* _Task directions_
Return, word for word, the part of the Zimmerman verdict post that opens with the words containing "It was slightly" and closes with "probably in self defense.".

┌─ Text segment

Saturday, July 20, 2013

Zimmerman: Not Guilty. But . . .

The Verdict

The jury correctly found George Zimmerman not guilty of murder in the second degree.  Another way to put it: not proven guilty beyond a reasonable doubt.  We can take satisfaction in that.  It is how the criminal justice system, rooted in English common law, is supposed to work.  Every indicted person walks into the court room at the start of every day of his trial an innocent man.  Only at the end does the court room drama reach its climax with the jury's verdict: Guilty, Not Guilty or Not Decided. Sir William Blackstone, the great Anglo jurist said it this way: "It is better that ten guilty persons escape than one innocent suffer." 

Trayvon Martin was innocent too; we do not try the dead.  Neither man was guilty but both were complicit.  Both contributed to an encounter that proved nothing and ended in tragedy.  Martin can claim that ancient school boy excuse, "He started it."  Zimmerman, playing a role of neighborhood watchman, followed a young man wearing a hoodie with the  hood up, calling police as he did so.  He told them he was following Martin.  "We don't need you to do that," the dispatcher said, but Zimmerman did so anyway, first in his car and then on foot.  Martin spotted him.

"What Are You Following Me For?"  "What Are You Doing Around Here?"

It was slightly later than 7:09 pm, February 26, 2012,  in the non descript town of Sanford, Florida, when that exchange of questions went down. The mean temperature that day was 61 Fahrenheit, cool for Florida and excuse enough to wear a cool hoodie.  Martin was on his cell phone to his friend Rachel Jeantel, who told investigators that she over heard the exchange of questions in the heading above.  Minutes later a single shot was fired into Martin's heart and he died almost immediately.  In between a number of witnesses testified that they saw and heard a patchwork of conflicting sights and sounds.  A brief summary of what we know: they fought; Zimmerman was losing (and had the injuries to show for it); he shot and killed Martin, probably in self defense.

George Zimmerman

He was accused of being a "wannabe cop."  That may be true but it is also probably unfair.  A recent rash of burglaries and other bad behavior had prompted his neighbors to elect Zimmerman head of their new Neighborhood Watch program, which they made known to the police.

 But his actions that night were not an advertisement for what Neighborhood Watch members do.  Their job is to be alert and aware and to report suspicious behavior to the police.  Nothing more.  They do not patrol.  They do not follow (stalk) suspicious characters.  They do not carry a concealed weapon (pack heat).  They are not, as in Florida and elsewhere, emboldened by the right to pack heat, follow anyone and stand your ground if you feel endangered.

 Zimmerman may have been off the Neighborhood Watch reservation, but he was a member in good standing of a numerous Florida tribe not nearly as civilized as the Seminoles. It may have been just after 7 pm that night, but in Florida, and places like it, it is always High Noon.  George Zimmerman bought into  that culture and his life will never be the same old normal again.

Trayvon Martin

At 17 he was only technically the child his supporters like to conger up.  As in "How can we keep our children safe?"  To compare his death to the Clan crushing the life out of Emmet Till demeans a memory we dare not forget.  Martin was a normal kid who had been into no more mischief than is typical of his age.  In fact he was a danger to himself, full of the physical strength of a young man, the culturally induced thin skin of a young black and the immature  judgement of the child his supporters made him out to be.

└─
┌─ Listed records

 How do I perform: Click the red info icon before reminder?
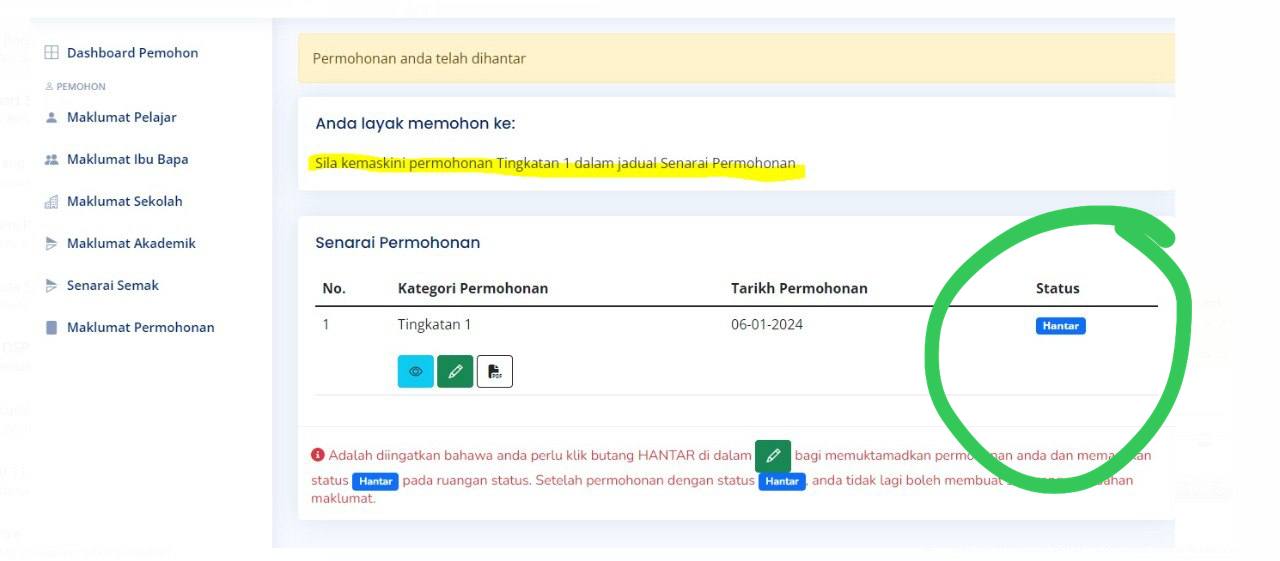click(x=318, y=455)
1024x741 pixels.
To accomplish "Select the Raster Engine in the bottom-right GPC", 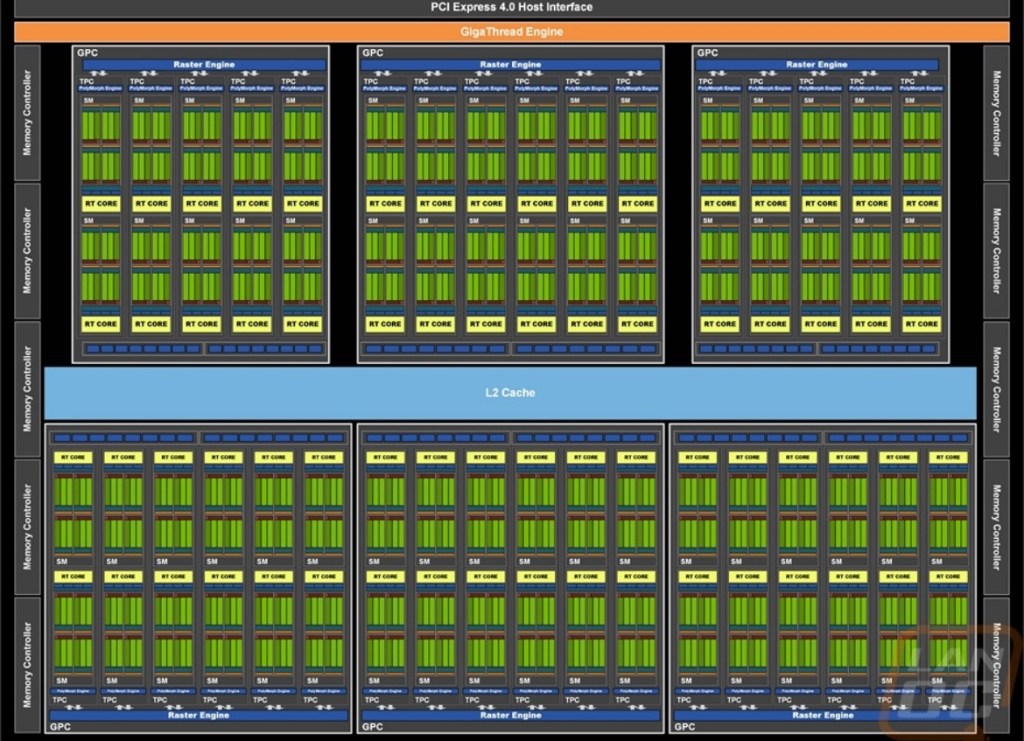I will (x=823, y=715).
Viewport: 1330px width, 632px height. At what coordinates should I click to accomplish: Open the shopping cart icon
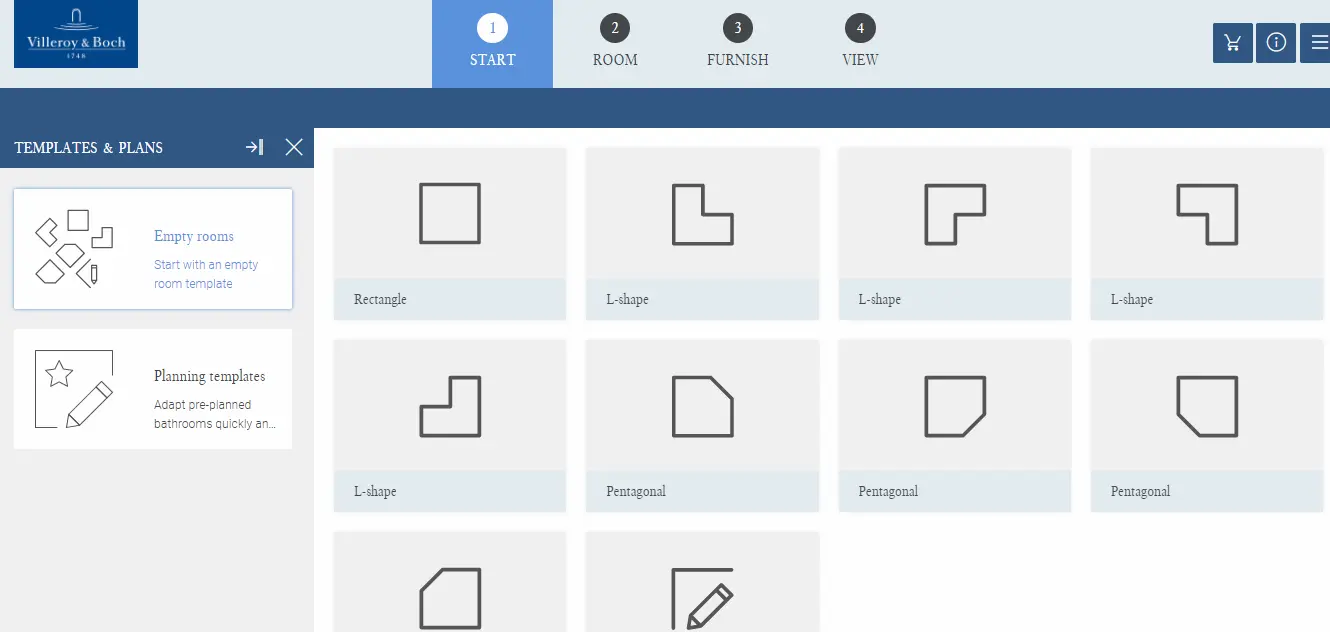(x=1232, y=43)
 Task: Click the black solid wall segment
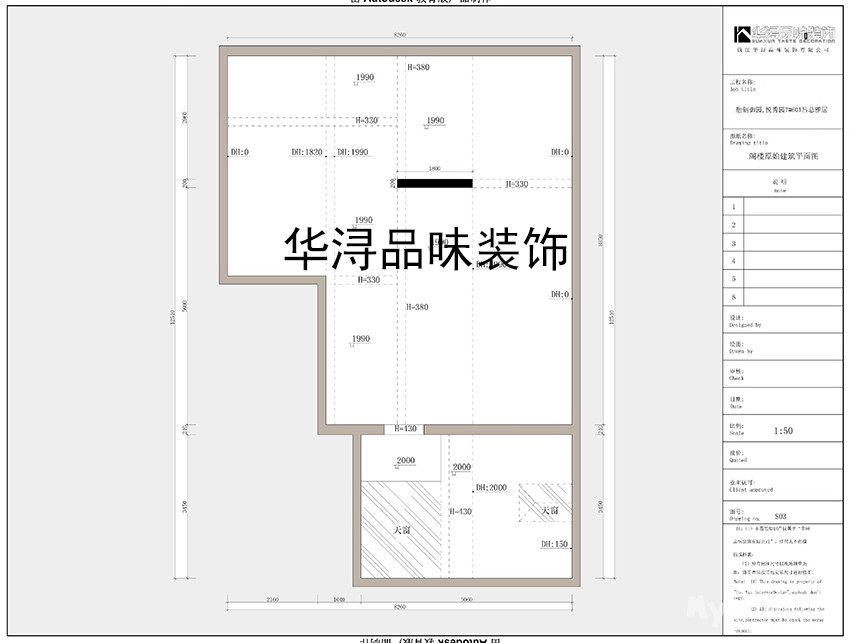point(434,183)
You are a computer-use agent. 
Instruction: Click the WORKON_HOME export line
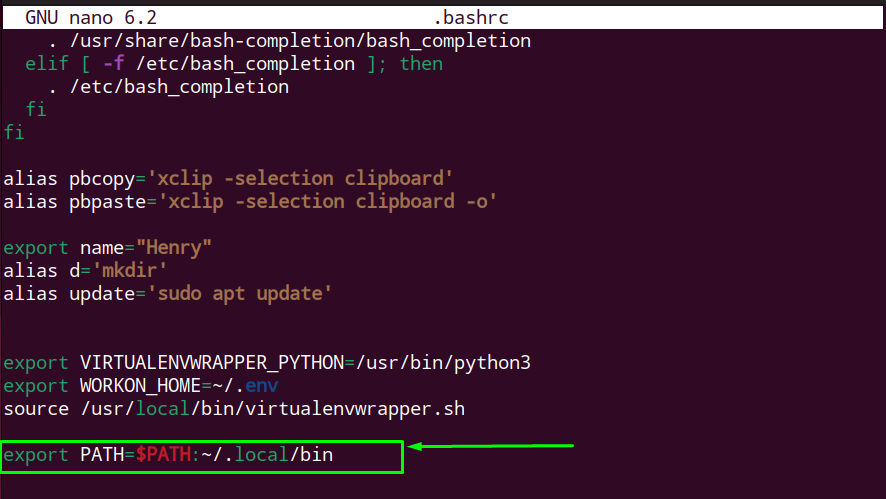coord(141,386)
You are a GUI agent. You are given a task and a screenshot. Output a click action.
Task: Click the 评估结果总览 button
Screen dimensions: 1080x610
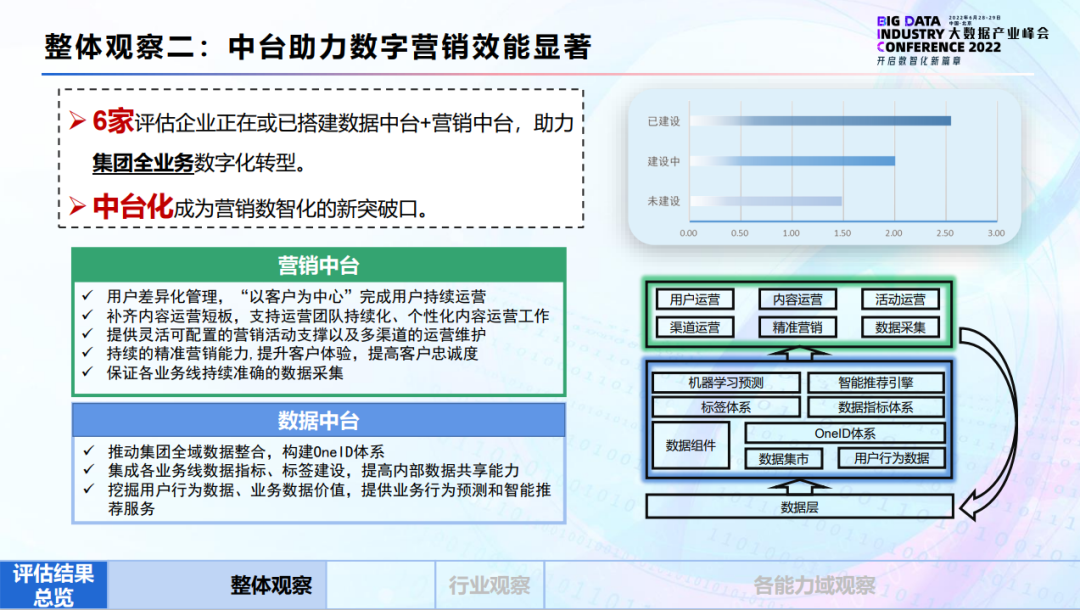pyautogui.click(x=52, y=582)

└─
┌─ Listed records

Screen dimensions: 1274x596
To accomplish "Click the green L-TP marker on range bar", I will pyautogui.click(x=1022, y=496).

└─
┌─ Listed records

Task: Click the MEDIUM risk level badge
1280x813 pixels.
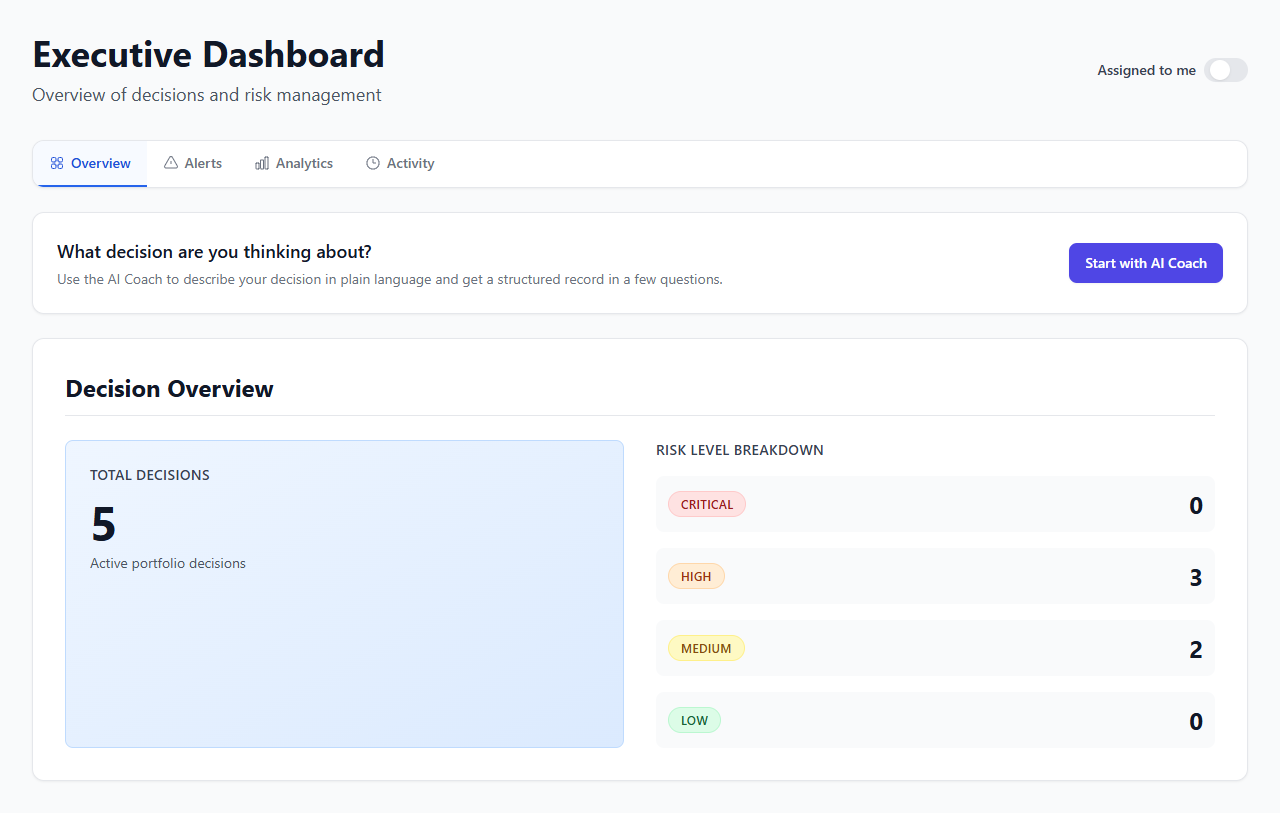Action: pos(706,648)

└─

* _Task answer_
It was slightly later than 7:09 pm, February 26, 2012,  in the non descript town of Sanford, Florida, when that exchange of questions went down. The mean temperature that day was 61 Fahrenheit, cool for Florida and excuse enough to wear a cool hoodie.  Martin was on his cell phone to his friend Rachel Jeantel, who told investigators that she over heard the exchange of questions in the heading above.  Minutes later a single shot was fired into Martin's heart and he died almost immediately.  In between a number of witnesses testified that they saw and heard a patchwork of conflicting sights and sounds.  A brief summary of what we know: they fought; Zimmerman was losing (and had the injuries to show for it); he shot and killed Martin, probably in self defense.